__Problem to solve__.
All of the records shown below need to be copied with no differences.

::::::

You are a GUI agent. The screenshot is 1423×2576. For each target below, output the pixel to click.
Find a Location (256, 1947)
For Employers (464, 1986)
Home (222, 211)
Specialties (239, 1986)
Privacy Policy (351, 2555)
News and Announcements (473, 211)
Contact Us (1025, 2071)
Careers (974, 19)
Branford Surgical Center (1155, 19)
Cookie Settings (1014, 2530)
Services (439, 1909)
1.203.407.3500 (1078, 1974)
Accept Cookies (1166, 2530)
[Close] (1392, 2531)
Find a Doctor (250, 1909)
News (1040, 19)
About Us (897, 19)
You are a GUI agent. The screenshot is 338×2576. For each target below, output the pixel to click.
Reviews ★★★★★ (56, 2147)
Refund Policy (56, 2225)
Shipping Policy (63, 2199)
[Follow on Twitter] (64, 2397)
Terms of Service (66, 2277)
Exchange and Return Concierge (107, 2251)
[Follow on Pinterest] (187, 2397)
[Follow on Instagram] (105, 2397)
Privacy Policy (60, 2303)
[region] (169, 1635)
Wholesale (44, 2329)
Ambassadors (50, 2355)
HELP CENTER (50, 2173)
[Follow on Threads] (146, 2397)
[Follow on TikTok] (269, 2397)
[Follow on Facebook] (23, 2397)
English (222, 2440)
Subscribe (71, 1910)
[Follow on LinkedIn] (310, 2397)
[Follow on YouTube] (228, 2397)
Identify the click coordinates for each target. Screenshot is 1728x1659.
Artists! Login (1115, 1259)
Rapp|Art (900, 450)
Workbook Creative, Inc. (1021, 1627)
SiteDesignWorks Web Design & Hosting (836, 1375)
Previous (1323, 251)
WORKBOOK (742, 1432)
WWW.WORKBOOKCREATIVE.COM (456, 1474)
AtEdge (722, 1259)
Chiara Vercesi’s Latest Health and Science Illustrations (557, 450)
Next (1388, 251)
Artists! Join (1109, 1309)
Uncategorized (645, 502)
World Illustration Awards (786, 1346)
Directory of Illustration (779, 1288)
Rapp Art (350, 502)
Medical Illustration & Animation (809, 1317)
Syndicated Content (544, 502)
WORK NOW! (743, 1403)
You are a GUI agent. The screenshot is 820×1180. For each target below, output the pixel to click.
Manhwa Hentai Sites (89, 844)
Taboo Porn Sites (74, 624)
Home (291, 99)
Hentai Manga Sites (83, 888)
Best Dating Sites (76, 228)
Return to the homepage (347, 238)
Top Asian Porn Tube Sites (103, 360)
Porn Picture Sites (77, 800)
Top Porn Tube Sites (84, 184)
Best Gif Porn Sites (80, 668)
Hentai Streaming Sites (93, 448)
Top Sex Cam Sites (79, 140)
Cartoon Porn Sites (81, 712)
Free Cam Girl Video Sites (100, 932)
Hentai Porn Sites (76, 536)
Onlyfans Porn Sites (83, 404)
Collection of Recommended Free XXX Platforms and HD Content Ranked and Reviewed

::::::

__Exercise output__.
You are a GUI agent. The screenshot is 1423×2576. For each target below, output the pixel to click.
Find a Location (256, 1947)
For Employers (464, 1986)
Home (222, 211)
Specialties (239, 1986)
Privacy Policy (351, 2555)
News and Announcements (473, 211)
Contact Us (1025, 2071)
Careers (974, 19)
Branford Surgical Center (1155, 19)
Cookie Settings (1014, 2530)
Services (439, 1909)
1.203.407.3500 (1078, 1974)
Accept Cookies (1166, 2530)
[Close] (1392, 2531)
Find a Doctor (250, 1909)
News (1040, 19)
About Us (897, 19)
You are a GUI agent. The screenshot is 338×2576. For each target below, output the pixel to click.
Reviews ★★★★★ (56, 2147)
Refund Policy (56, 2225)
Shipping Policy (63, 2199)
[Follow on Twitter] (64, 2397)
Terms of Service (66, 2277)
Exchange and Return Concierge (107, 2251)
[Follow on Pinterest] (187, 2397)
[Follow on Instagram] (105, 2397)
Privacy Policy (60, 2303)
[region] (169, 1635)
Wholesale (44, 2329)
Ambassadors (50, 2355)
HELP CENTER (50, 2173)
[Follow on Threads] (146, 2397)
[Follow on TikTok] (269, 2397)
[Follow on Facebook] (23, 2397)
English (222, 2440)
Subscribe (71, 1910)
[Follow on LinkedIn] (310, 2397)
[Follow on YouTube] (228, 2397)
Identify the click coordinates for each target. Screenshot is 1728x1659.
Artists! Login (1115, 1259)
Rapp|Art (900, 450)
Workbook Creative, Inc. (1021, 1627)
SiteDesignWorks Web Design & Hosting (836, 1375)
Previous (1323, 251)
WORKBOOK (742, 1432)
WWW.WORKBOOKCREATIVE.COM (456, 1474)
AtEdge (722, 1259)
Chiara Vercesi’s Latest Health and Science Illustrations (557, 450)
Next (1388, 251)
Artists! Join (1109, 1309)
Uncategorized (645, 502)
World Illustration Awards (786, 1346)
Directory of Illustration (779, 1288)
Rapp Art (350, 502)
Medical Illustration & Animation (809, 1317)
Syndicated Content (544, 502)
WORK NOW! (743, 1403)
You are a GUI agent. The screenshot is 820×1180. For each target below, output the pixel to click.
Manhwa Hentai Sites (89, 844)
Taboo Porn Sites (74, 624)
Home (291, 99)
Hentai Manga Sites (83, 888)
Best Dating Sites (76, 228)
Return to the homepage (347, 238)
Top Asian Porn Tube Sites (103, 360)
Porn Picture Sites (77, 800)
Top Porn Tube Sites (84, 184)
Best Gif Porn Sites (80, 668)
Hentai Streaming Sites (93, 448)
Top Sex Cam Sites (79, 140)
Cartoon Porn Sites (81, 712)
Free Cam Girl Video Sites (100, 932)
Hentai Porn Sites (76, 536)
Onlyfans Porn Sites (83, 404)
Collection of Recommended Free XXX Platforms and HD Content Ranked and Reviewed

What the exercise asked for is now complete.